At first it was tough and lonely leaving behind close friends in Australia and reaching out to make new friends in London. But here I am at the start of 2012 blessed to have, at last, a small circle of trusted women friends around me to share innermost feelings and struggles, triumphs and joy.
I adore the young adults in my life. I cherish my precious relationships with my amazing son and daughter and their circles of friends; ambitious young Aussies making their way in London.
I listen to their scintillating dreams and delight in their unbridled confidence. I relish being a parent-figure and mentor; offering wisdom drawn from my cauldron of mistakes, regrets, hard-won knowledge and the odd good choice of my own tumultuous 20s.
And I sympathise with the challenges of the elderly, their litany of complaints about ill health, their vulnerability and daily sense of helplessness in a computer age that confounds their every turn.
However at times I feel sandwiched in the middle between two generations, an antiquated old Hippy amongst vibrant, tech-savvy 20-somethings and an upbeat youngster in the company of old people, wary of being drawn into their world of woes.
Honestly, I yearn for friends my own age, for my peer group, those in the middle of their life journey, the 40 to 60 year-olds (and those rare eternally youthful 70-somethings!) that share cultural memories and common concerns.
I need people just like me who are navigating the same challenges in this tricky middle passage. I need, I admit, mutual understanding and validation. And if I’m getting ‘horizontal’ encouragement from my peers I am better equipped to offer support and guidance ‘vertically’ to generations downward and upward.
But it is not easy to make new friends at this in-between stage of life. Friendships don’t just happen. They don’t get thrust upon you, as in your frantic 30s and 40s when you suddenly found yourself bosom buddies and throwing barbecues with other parents, random colleagues or amusing couples you clicked with at social functions.
At this age, making new friends is not so accidental. It is an art form, or a science perhaps.
More so since moving countries and leaving behind old mates, my husband and I have entered uncertain terrain where people already have established friends. Like the new kids at school we hang around the fringes of the playground, scared to bust into tight-knit cliques.
But if we rise to the challenge, there is an up side. New friendships are invigorating, especially with interesting people from other countries. We can embrace new conversations while still cherishing long-term chums with shared history.

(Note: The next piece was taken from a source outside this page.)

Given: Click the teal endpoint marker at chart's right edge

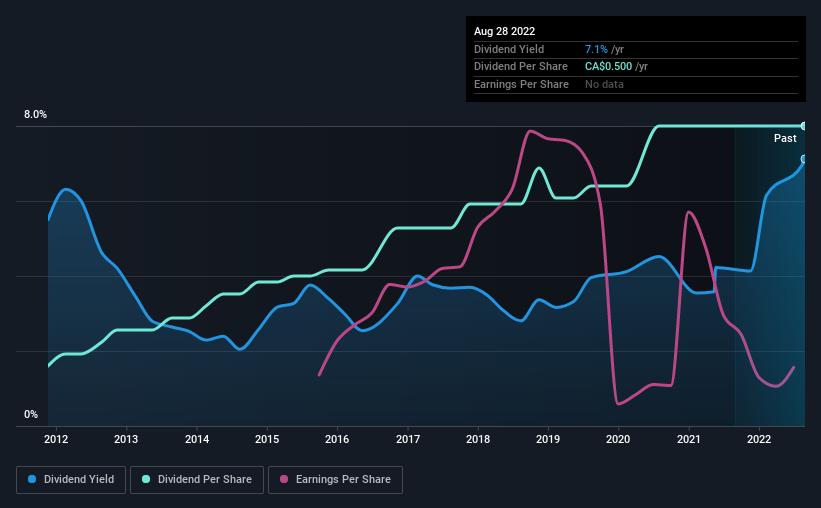Looking at the screenshot, I should point(804,126).
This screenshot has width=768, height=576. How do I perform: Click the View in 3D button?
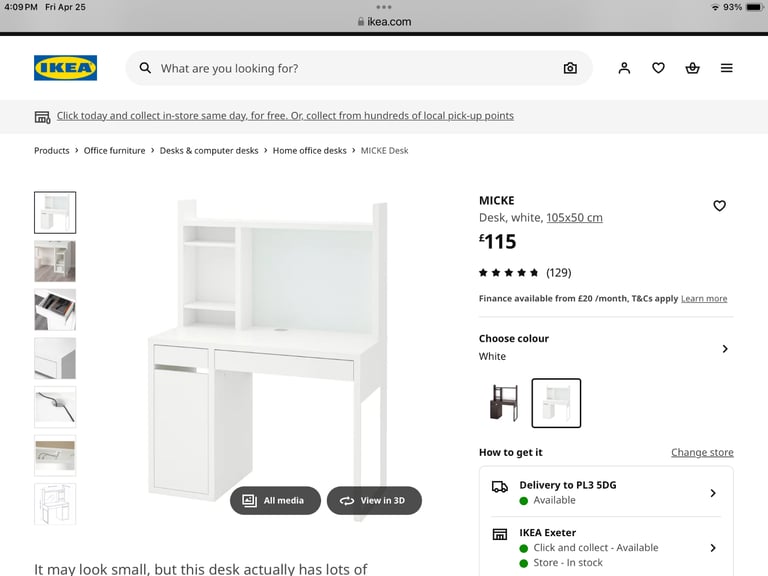tap(374, 501)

Over 50 it comes naturally to open up and build rapport because most of us who have survived our 40s have been through similar experiences; mourned over the ashes of our youthful dreams, buried loved ones, weathered traumas, stared down the barrel of divorce and been wounded or dodged the bullet.

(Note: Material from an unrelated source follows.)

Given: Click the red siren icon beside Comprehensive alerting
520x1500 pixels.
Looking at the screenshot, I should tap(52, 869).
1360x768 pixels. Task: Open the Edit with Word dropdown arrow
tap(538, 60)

And you can be really fussy and selective. Making new friends in midlife is more deliberate and intentional. By this seasoned, verging on grumpy stage of life, you have developed particular tastes and know exactly what you like and mostly what you don’t like in food, customer service, your partner’s personal habits and other people’s idiosyncrasies. You now get to choose friends on the grounds of compatibility.
This might sound mercenary and a tad narcissistic, but I prefer gal pals who are just like me! I no longer want to do battle with contrary friends who are diametrically opposed on every opinion. I want women friends who share my values, my range of emotions, my tastes and even my faults and issues! Yes it is empathy I am flagrantly seeking. It’s a job description where Empathisers Only need apply!
Common interests provide fertile ground for the friend-seeking mission. I love to travel and find taking trips with small groups of same-age adventurers a smart way to share fun times and make lasting alliances.
With a life-long interest in therapy, I value weekly get-togethers with trusted people who are willing to disclose their deeper issues in a confidential circle that brings healing to old wounds and shares the load.
And I have become a real joiner, discovering a dynamic club for journalists, a folk music society and a little church around the corner. I’ve even given serious thought while lying on my bed to joining a gym.
But my very favourite social activity remains doing lunch with girlfriends. (It’s okay to use this term even though we are long past giggly girlhood.) Doing lunch is an indulgence in dire need of revival.
The internet provides cyber bonding on a global scale. I love Facebook and email but I can go a whole day staring at my screen, alone in my loft, imagining I’ve made contact with people when in reality I haven’t made any real contact!
So I’ve made a resolution: instead of emailing I will pick up the phone and actually talk to someone and tear myself away from the screen and get out and do lunch and make eye contact and full-blown conversation with real friends. A novel concept in this new Cyber World, but the only way to connect with other humans in the Big City on the surprising journey of life.